The license to marry was issued on the 4th of November, 1842, and on the same day the marriage was celebrated by Charles Dresser, "M.G." With this date carefully borne in mind, the following letters are of surpassing interest. They are relics, not only of a great man, but of a great agony.

The first is from Mr. Speed to Mr. Herndon, and explains the circumstances under which the correspondence took place. Although it is in part a repetition of what the reader already knows, it is of such peculiar value, that we give it in full:


Dear Sir,

LOUISVILLE, Nov. 30, 1866.

I enclose you copies of all the letters of any interest from Mr. Lincoln to me. Some explanation may be needed, that you may rightly understand their import.

In the winter of 1840 and 1841 he was unhappy about his engagement to his wife, —not being entirely satisfied that his heart was going with his hand. How much he suffered then on that account, none know so well as myself: he disclosed his whole heart to me.

In the summer of 1841 I became engaged to my wife. He was here on a visit when I courted her; and, strange to say, something of the same feeling which I regarded as so foolish in him took possession of me, and kept me very unhappy from the time of my engagement until I was married.

This will explain the deep interest he manifested in his letters on my


If you use the letters (and some of them are perfect gems) do it care fully, so as not to wound the feelings of Mrs. Lincoln.

One thing is plainly discernible: if I had not been married and happy, -far more happy than I ever expected to be, he would not have married.

I have erased a name which I do not wish published. If I have failed to do it anywhere, strike it out when you come to it. That is the word

I thank you for your last lecture. It is all new to me, but so true to my appreciation of Lincoln's character, that, independent of my knowledge of you, I would almost swear to it.

Lincoln wrote a letter (a long one, which he read to me) to Dr. Drake, of Cincinnati, descriptive of his case. Its date would be in December, 1840, or early in January, 1841. I think that he must have informed Dr. D. of his early love for Miss Rutledge, as there was a part of the letter which he would not read.

It would be worth much to you, if you could procure the original.

Charles D. Drake, of St. Louis, may have his father's papers. The date which I give you will aid in the search.

I remember Dr. Drake's reply, which was, that he would not undertake to prescribe for him without a personal interview. I would advise you to make some effort to get the letter.

Your friend, &c.,


The first of the papers from Mr. Lincoln's pen is a letter of advice and consolation to his friend, for whom he apprehends the terrible things through which, by the help of that friend, he has himself just passed.

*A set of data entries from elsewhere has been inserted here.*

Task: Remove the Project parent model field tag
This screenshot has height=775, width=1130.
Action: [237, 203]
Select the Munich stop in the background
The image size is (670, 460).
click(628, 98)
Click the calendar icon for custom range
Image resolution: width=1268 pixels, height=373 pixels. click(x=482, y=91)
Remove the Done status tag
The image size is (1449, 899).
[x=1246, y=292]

MY DEAR SPEED, — Feeling, as you know I do, the deepest solicitude for the success of the enterprise you are engaged in, I adopt this as the last method I can invent to aid you, in case (which God forbid) you shall need any aid. I do not place what I am going to say on paper, because I can say it better in that way than I could by word of mouth; but, were I to say it orally before we part, most likely you would forget it at the very time when it might do you some good. As I think it reasonable that you will feel very badly sometime between this and the final consummation of your purpose, it is intended that you shall read this just at such a time. Why I say it is reasonable that you will feel very badly yet, is because of three special causes added to the general one which I shall mention.

The general cause is, that you are naturally of a nervous temperament, and this I say from what I have seen of you personally, and what you have

told me concerning your mother at various times, and concerning yout brother William at the time his wife died. The first special cause is your exposure to bad weather on your journey, which my experience clearly proves to be very severe on defective nerves. The second is the absence of all business and conversation of friends, which might divert your mind, give it occasional rest from the intensity of thought which will sometimes wear the sweetest idea threadbare, and turn it to the bitterness of death.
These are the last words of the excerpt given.